Analyzing the Sensitivity to Policy-Value Decoupling in Deep Reinforcement Learning Generalization

Nasik Muhammad Nafi, Raja Farrukh Ali, William H. Hsu

Published: 01 Jan 2023, Last Modified: 25 May 2024AAMAS 2023EveryoneRevisionsBibTeXCC BY-SA 4.0

Abstract: Shared policy-value representations in traditional actor-critic architectures have been shown to limit the generalization capabilities of a reinforcement learning (RL) agent. Fully decoupled/separated networks for policy and value avoid overfitting by addressing this representation asymmetry; however, this introduces additional computational overhead. Partial separation has been shown to reduce this overhead while still achieving the same level of generalization. This raises questions regarding the exact need for two separate networks and whether increasing the degree of separation in a partially separated network improves generalization. To investigate these questions, this paper compares four different degrees of network separation (fully shared, early separation, late separation, and full separation) on the RL generalization benchmark Procgen.
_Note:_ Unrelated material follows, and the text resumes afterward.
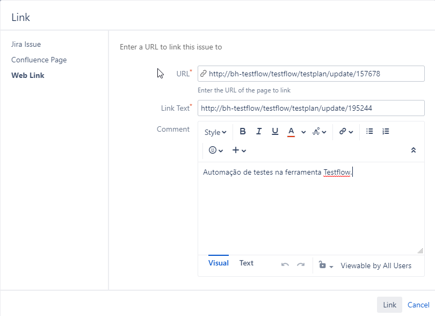Open the emoji picker dropdown
435x316 pixels.
tap(215, 150)
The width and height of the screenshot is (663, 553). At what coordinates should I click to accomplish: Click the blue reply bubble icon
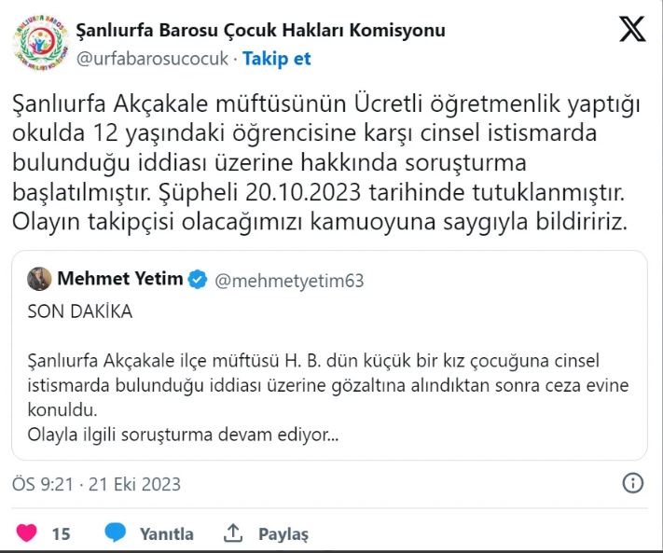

Our results indicate that for environments without a distinct or explicit source of value estimation, partial late separation captures the necessary policy-value representation asymmetry and achieves better generalization performance than other architectural options in unseen scenarios, while early separation fails to perform adequately. This also gives us a model selection mechanism for those cases where full separation performs best.